[The data — start]

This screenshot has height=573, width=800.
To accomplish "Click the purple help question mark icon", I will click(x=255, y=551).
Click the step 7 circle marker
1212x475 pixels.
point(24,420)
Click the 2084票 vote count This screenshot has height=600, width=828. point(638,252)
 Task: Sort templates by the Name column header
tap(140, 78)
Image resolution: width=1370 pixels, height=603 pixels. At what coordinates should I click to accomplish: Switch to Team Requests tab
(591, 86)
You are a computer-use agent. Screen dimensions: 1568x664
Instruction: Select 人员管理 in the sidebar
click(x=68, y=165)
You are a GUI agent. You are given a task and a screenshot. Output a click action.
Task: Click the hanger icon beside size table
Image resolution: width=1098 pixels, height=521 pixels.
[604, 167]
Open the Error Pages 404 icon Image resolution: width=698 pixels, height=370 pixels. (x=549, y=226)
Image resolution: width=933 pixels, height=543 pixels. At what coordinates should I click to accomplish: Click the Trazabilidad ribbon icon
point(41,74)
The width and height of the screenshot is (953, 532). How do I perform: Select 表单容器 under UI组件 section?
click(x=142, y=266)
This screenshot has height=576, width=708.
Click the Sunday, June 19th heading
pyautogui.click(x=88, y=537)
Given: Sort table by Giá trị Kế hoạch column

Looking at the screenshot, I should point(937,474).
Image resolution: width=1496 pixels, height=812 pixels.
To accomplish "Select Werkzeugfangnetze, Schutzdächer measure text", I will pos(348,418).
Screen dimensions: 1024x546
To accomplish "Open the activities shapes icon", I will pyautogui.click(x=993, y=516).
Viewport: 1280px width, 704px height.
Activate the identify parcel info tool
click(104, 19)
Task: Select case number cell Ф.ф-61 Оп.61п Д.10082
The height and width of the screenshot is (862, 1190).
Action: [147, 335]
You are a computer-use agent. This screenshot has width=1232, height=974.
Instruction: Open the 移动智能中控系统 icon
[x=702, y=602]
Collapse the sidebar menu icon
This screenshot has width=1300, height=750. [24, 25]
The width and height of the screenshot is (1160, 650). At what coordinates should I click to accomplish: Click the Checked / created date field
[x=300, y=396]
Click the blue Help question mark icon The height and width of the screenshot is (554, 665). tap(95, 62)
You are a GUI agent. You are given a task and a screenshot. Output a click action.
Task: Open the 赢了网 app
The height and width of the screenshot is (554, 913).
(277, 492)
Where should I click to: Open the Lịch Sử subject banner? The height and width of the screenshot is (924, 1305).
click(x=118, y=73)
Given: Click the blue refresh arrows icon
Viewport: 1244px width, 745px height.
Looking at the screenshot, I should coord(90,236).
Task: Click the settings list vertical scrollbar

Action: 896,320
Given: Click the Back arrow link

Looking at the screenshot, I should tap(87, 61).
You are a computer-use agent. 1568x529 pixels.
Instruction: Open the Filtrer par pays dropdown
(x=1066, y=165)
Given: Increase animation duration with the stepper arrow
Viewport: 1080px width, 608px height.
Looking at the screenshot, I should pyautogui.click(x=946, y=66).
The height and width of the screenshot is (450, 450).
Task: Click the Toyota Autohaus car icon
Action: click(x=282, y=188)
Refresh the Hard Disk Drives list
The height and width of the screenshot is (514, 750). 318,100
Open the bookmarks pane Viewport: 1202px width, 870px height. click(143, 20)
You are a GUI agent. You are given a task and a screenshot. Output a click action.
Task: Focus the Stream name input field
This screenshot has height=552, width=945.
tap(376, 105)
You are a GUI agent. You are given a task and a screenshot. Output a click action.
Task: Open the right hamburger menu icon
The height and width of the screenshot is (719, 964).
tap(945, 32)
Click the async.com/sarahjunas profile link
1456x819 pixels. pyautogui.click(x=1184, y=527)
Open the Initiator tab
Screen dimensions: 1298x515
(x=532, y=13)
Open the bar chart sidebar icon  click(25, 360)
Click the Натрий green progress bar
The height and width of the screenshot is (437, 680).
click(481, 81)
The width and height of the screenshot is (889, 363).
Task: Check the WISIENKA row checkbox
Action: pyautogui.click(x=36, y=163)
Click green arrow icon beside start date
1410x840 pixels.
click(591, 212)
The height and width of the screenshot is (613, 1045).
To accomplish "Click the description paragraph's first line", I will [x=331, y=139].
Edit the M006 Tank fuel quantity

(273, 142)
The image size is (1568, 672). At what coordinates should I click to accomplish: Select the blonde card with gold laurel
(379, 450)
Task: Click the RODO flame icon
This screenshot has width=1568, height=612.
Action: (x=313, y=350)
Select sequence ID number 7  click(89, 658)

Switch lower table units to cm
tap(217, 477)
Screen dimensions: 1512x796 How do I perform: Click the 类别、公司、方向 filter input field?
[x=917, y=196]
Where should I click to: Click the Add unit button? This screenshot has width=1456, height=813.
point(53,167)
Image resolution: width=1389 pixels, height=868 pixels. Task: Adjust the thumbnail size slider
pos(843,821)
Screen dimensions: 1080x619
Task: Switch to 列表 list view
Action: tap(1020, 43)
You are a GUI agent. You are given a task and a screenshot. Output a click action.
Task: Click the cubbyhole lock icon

[The data — finish]

## Work to complete
Produce an exact copy of every entry above.

## Task answer
This screenshot has height=573, width=800.
To accomplish "Click the purple help question mark icon", I will click(x=255, y=551).
Click the step 7 circle marker
1212x475 pixels.
point(24,420)
Click the 2084票 vote count This screenshot has height=600, width=828. point(638,252)
 Task: Sort templates by the Name column header
tap(140, 78)
Image resolution: width=1370 pixels, height=603 pixels. At what coordinates should I click to accomplish: Switch to Team Requests tab
(591, 86)
You are a computer-use agent. Screen dimensions: 1568x664
Instruction: Select 人员管理 in the sidebar
click(x=68, y=165)
You are a GUI agent. You are given a task and a screenshot. Output a click action.
Task: Click the hanger icon beside size table
Image resolution: width=1098 pixels, height=521 pixels.
[604, 167]
Open the Error Pages 404 icon Image resolution: width=698 pixels, height=370 pixels. (x=549, y=226)
Image resolution: width=933 pixels, height=543 pixels. At what coordinates should I click to accomplish: Click the Trazabilidad ribbon icon
point(41,74)
The width and height of the screenshot is (953, 532). How do I perform: Select 表单容器 under UI组件 section?
click(x=142, y=266)
This screenshot has height=576, width=708.
Click the Sunday, June 19th heading
pyautogui.click(x=88, y=537)
Given: Sort table by Giá trị Kế hoạch column

Looking at the screenshot, I should point(937,474).
Image resolution: width=1496 pixels, height=812 pixels.
To accomplish "Select Werkzeugfangnetze, Schutzdächer measure text", I will pos(348,418).
Screen dimensions: 1024x546
To accomplish "Open the activities shapes icon", I will pyautogui.click(x=993, y=516).
Viewport: 1280px width, 704px height.
Activate the identify parcel info tool
click(104, 19)
Task: Select case number cell Ф.ф-61 Оп.61п Д.10082
The height and width of the screenshot is (862, 1190).
Action: [147, 335]
You are a computer-use agent. This screenshot has width=1232, height=974.
Instruction: Open the 移动智能中控系统 icon
[x=702, y=602]
Collapse the sidebar menu icon
This screenshot has width=1300, height=750. [24, 25]
The width and height of the screenshot is (1160, 650). At what coordinates should I click to accomplish: Click the Checked / created date field
[x=300, y=396]
Click the blue Help question mark icon The height and width of the screenshot is (554, 665). tap(95, 62)
You are a GUI agent. You are given a task and a screenshot. Output a click action.
Task: Open the 赢了网 app
The height and width of the screenshot is (554, 913).
(277, 492)
Where should I click to: Open the Lịch Sử subject banner? The height and width of the screenshot is (924, 1305).
click(x=118, y=73)
Given: Click the blue refresh arrows icon
Viewport: 1244px width, 745px height.
Looking at the screenshot, I should coord(90,236).
Task: Click the settings list vertical scrollbar

Action: 896,320
Given: Click the Back arrow link

Looking at the screenshot, I should tap(87, 61).
You are a computer-use agent. 1568x529 pixels.
Instruction: Open the Filtrer par pays dropdown
(x=1066, y=165)
Given: Increase animation duration with the stepper arrow
Viewport: 1080px width, 608px height.
Looking at the screenshot, I should pyautogui.click(x=946, y=66).
The height and width of the screenshot is (450, 450).
Task: Click the Toyota Autohaus car icon
Action: click(x=282, y=188)
Refresh the Hard Disk Drives list
The height and width of the screenshot is (514, 750). 318,100
Open the bookmarks pane Viewport: 1202px width, 870px height. click(143, 20)
You are a GUI agent. You are given a task and a screenshot. Output a click action.
Task: Focus the Stream name input field
This screenshot has height=552, width=945.
tap(376, 105)
You are a GUI agent. You are given a task and a screenshot. Output a click action.
Task: Open the right hamburger menu icon
The height and width of the screenshot is (719, 964).
tap(945, 32)
Click the async.com/sarahjunas profile link
1456x819 pixels. pyautogui.click(x=1184, y=527)
Open the Initiator tab
Screen dimensions: 1298x515
(x=532, y=13)
Open the bar chart sidebar icon  click(25, 360)
Click the Натрий green progress bar
The height and width of the screenshot is (437, 680).
click(481, 81)
The width and height of the screenshot is (889, 363).
Task: Check the WISIENKA row checkbox
Action: pyautogui.click(x=36, y=163)
Click green arrow icon beside start date
1410x840 pixels.
click(591, 212)
The height and width of the screenshot is (613, 1045).
To accomplish "Click the description paragraph's first line", I will [x=331, y=139].
Edit the M006 Tank fuel quantity

(273, 142)
The image size is (1568, 672). At what coordinates should I click to accomplish: Select the blonde card with gold laurel
(379, 450)
Task: Click the RODO flame icon
This screenshot has width=1568, height=612.
Action: (x=313, y=350)
Select sequence ID number 7  click(89, 658)

Switch lower table units to cm
tap(217, 477)
Screen dimensions: 1512x796 How do I perform: Click the 类别、公司、方向 filter input field?
[x=917, y=196]
Where should I click to: Click the Add unit button? This screenshot has width=1456, height=813.
point(53,167)
Image resolution: width=1389 pixels, height=868 pixels. Task: Adjust the thumbnail size slider
pos(843,821)
Screen dimensions: 1080x619
Task: Switch to 列表 list view
Action: tap(1020, 43)
You are a GUI agent. You are given a task and a screenshot. Output a click action.
Task: Click the cubbyhole lock icon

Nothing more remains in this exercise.